When you die without a will in Georgia, the state considers it an intestate death. Specific laws govern the estate. Your loved ones have no say in how the court determines everybody’s shares. The intestacy laws follow a mandatory process during probate to distribute your property and assets to eligible people.
Which Assets Are Not Affected by Intestate Succession Laws?
During probate, intestate succession law identifies and distributes all assets that a will would have covered. It usually covers all property under your sole name. Intestate succession typically does not impact assets that would not have gone through your will.
Intestate succession laws do not affect:
- Jointly owned property
- Life insurance proceeds
- Retirement accounts such as an IRA or 401(k)
- Living trust property
- Payable-on-death bank accounts
- Securities held in a transfer-on-death account
During probate, those assets pass directly to the surviving joint owner or the beneficiary you named.
What Happens If I Had Debt?
If you died with debts, the court must pay your creditors from your estate during the probate process. Your relatives can then receive what is left of your property and assets afterward as their inheritance.
What Is the Intestate Succession Order in Georgia?

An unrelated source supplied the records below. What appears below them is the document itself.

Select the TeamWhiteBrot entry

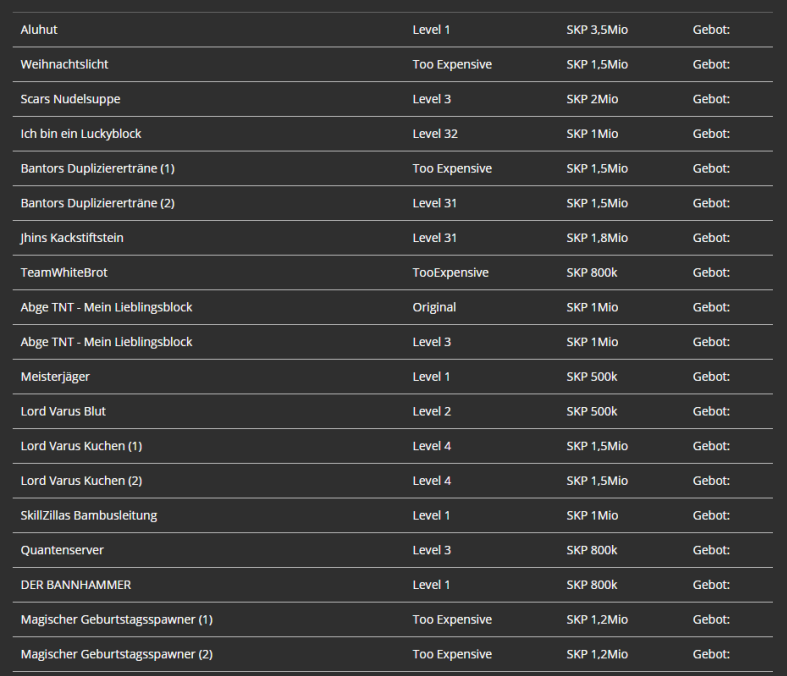tap(392, 273)
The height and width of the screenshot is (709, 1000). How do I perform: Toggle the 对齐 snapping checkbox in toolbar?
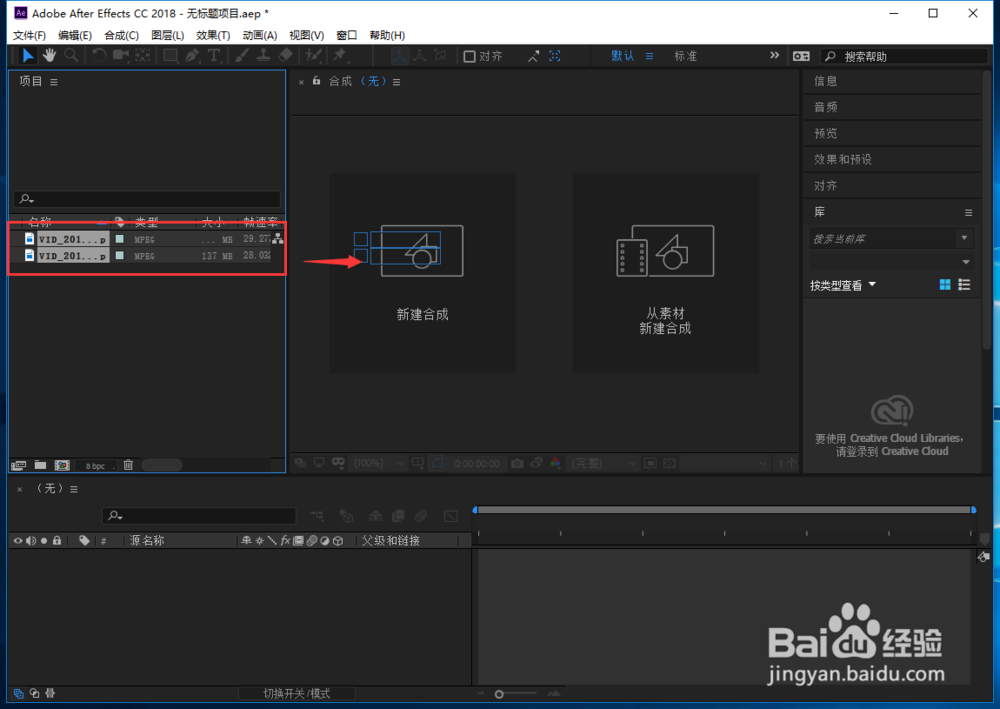[468, 55]
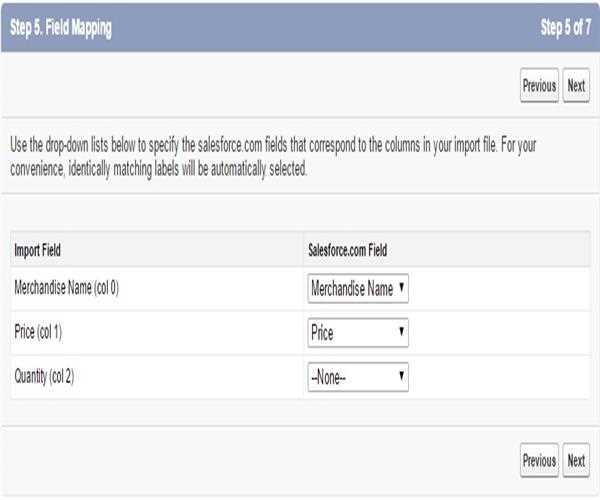Click the instruction line starting "Use the drop-down lists"
Image resolution: width=600 pixels, height=500 pixels.
coord(272,146)
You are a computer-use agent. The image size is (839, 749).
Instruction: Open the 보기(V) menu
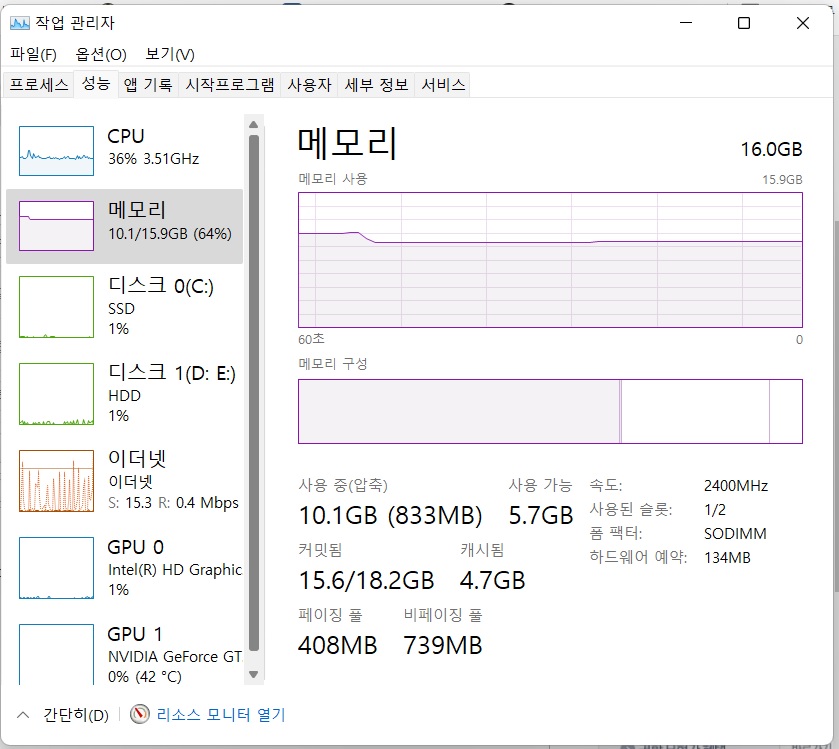(x=170, y=54)
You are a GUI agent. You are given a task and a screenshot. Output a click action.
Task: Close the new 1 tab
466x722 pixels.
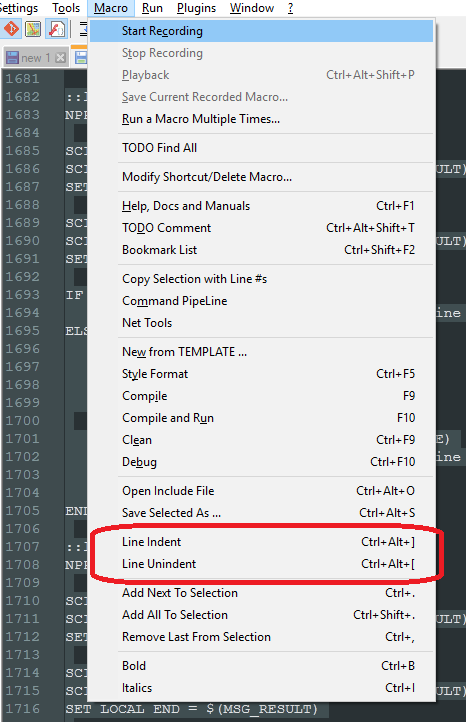60,58
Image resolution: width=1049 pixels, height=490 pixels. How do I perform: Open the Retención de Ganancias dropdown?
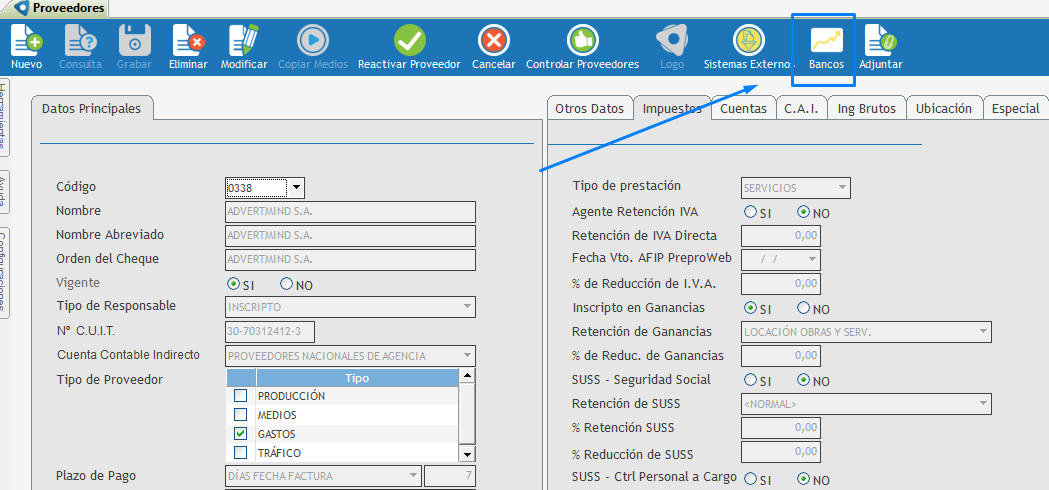pos(983,332)
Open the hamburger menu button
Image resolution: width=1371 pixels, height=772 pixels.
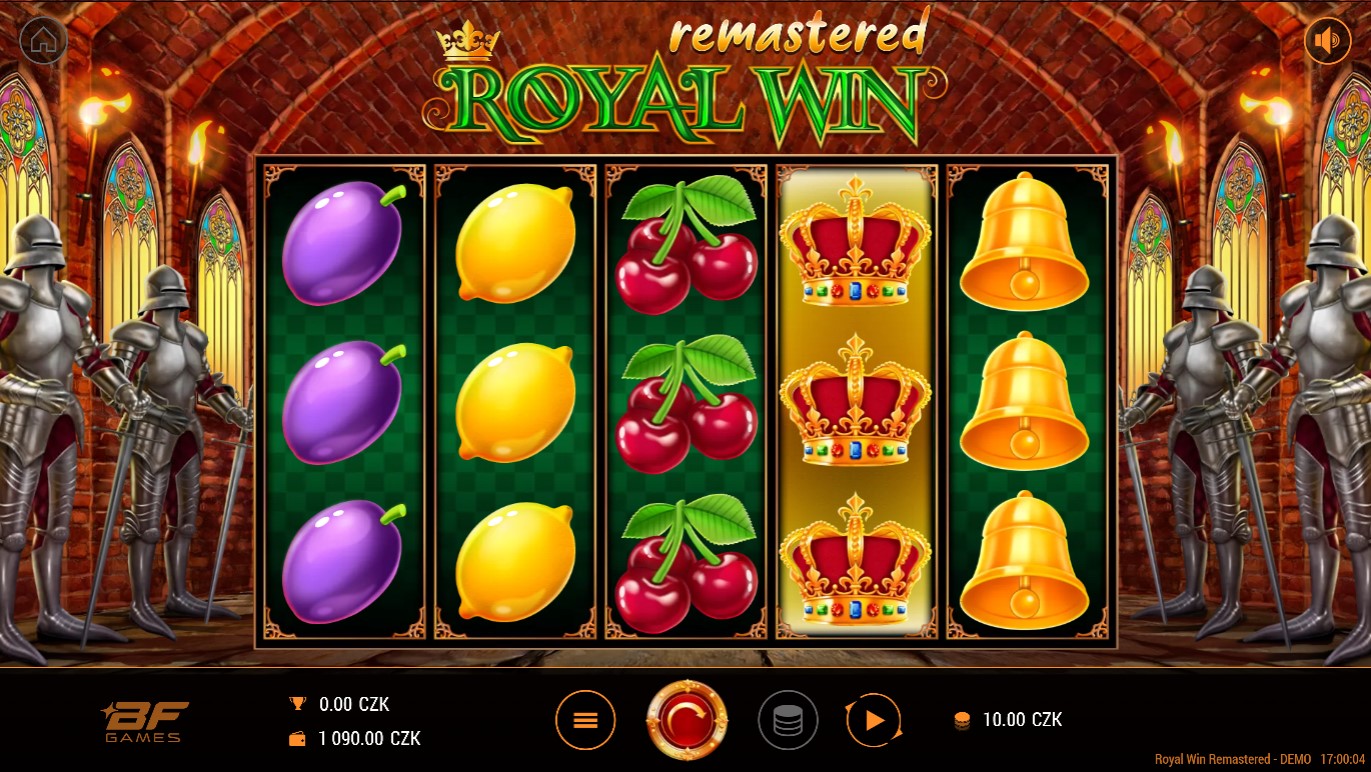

- Your children receive everything if you have no spouse
- Your spouse receives everything if you have no children
- If you have a spouse and children, they equally share your property
- Your parents receive everything if you have no spouse or descendants
- Your siblings receive everything if you have no spouse, descendants, or parents
If this first line of succession does not exist, the law transmits your estate to nieces and nephews, grandparents, aunts and uncles, or cousins, depending on who is alive.
If the court cannot find any living relative, your estate goes to the state under escheat laws.
Who Will Take Care of My Minor Child?
Your child’s surviving parent becomes the legal guardian regardless of your marital status at the time of your death.
If both parents are deceased, the court determines the child’s legal guardian in this order of preference:
- The adult your child would prefer to become the legal guardian if they are at least 14 years old
- The nearest adult relative
- Other adult relatives
- Other adult relatives related to your child by marriage
- An adult you designated in writing to become your child’s natural guardian
- An adult who has provided support for your child or with whom your child has lived
Hoes Does the State Calculate the Spouse’s Share?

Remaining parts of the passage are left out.